Mittwoch, 31. Dezember 2025

Rokokotheater Schwetzingen: Steffani - Der in seiner Freiheit vergnügte Alcibiades, 30.12.2025

Die Heidelberger Oper präsentiert im Rahmen ihres zum 19. mal stattfindende Festivals Winter in Schwetzingen in dieser Spielzeit die 1693 in Hannover uraufgeführte Barockoper La libertà contenta von Agostino Steffani, und zwar in einer deutschen Fassung, die für die Hamburger Oper 1697 von Gottlieb Fiedler erstellt wurde: Der in seiner Freiheit vergnügte Alcibiades erwies sich als unterhaltsam und hörenswert.

Agostino Steffani (*1654  †1728) hatte eine sehr bewegte Laufbahn, bei der als Komponist, katholischer Geistlicher und Diplomat tätig war. In Italien geboren, in München musikalisch ausgebildet, erst als Knabe im Hofkapellchor, dann als Musikstudent, der sich in Rom und Venedig fortbildete, und zuletzt als Hofkapellmeister, danach Opernkapellmeister in Hannover, wo er auch später auf Händel getroffen sein soll. Sogar in Heidelberg war Steffani: Der pfäl­zi­sche Kur­fürst Johann Wilhelm soll ihn für zwei Jahre zum Rektor der dor­ti­gen Uni­ver­si­tät berufen haben. Diplomatische  Missionen führten ihn u. a. nach Brüssel, Versailles und Rom. 2012 erschien bei Decca unter dem Titel Mission eine CD von Cecilia Bartoli, auf der ausschließlich Arien Steffanis zu hören sind.
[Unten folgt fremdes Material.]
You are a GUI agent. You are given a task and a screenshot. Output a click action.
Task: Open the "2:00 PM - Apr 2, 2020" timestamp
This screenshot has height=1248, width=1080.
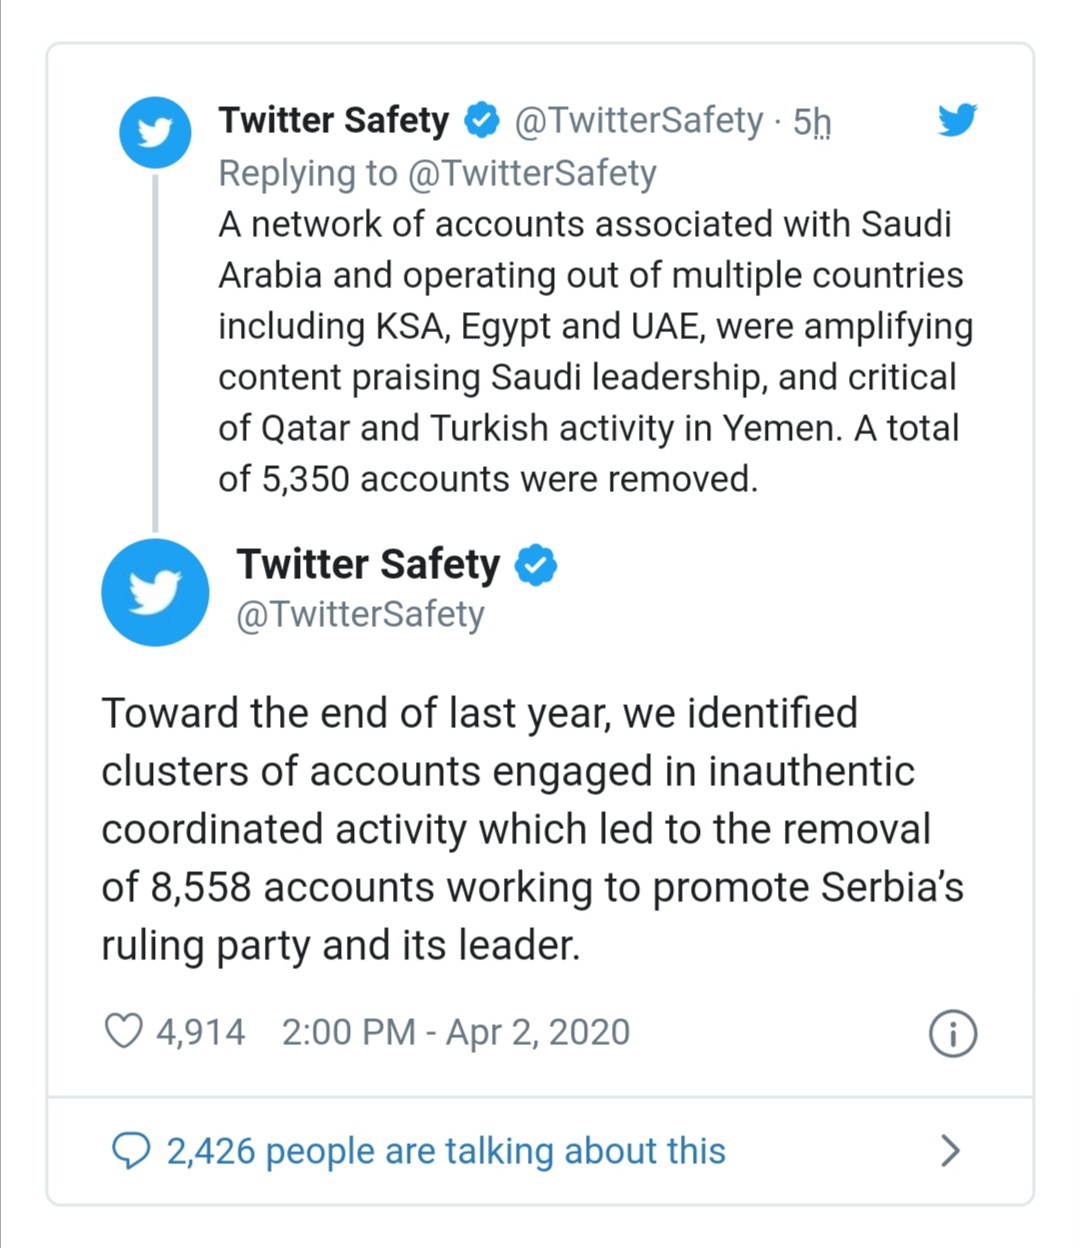click(456, 1032)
Die Krimi-Autorin Donna Leon schrieb nicht nur im Beiheft zu Mission einen Text zum geheimnisvoll-spannenden Leben Steffanis, sondern verarbeitete ihr Rechercheergebnisse auch in dem Roman Himmlische Juwelen. Im Rahmen der Händel Festspiele 2005 konnte man in Karlsruhe Steffanis Oper Alarico als Gastspiel hören.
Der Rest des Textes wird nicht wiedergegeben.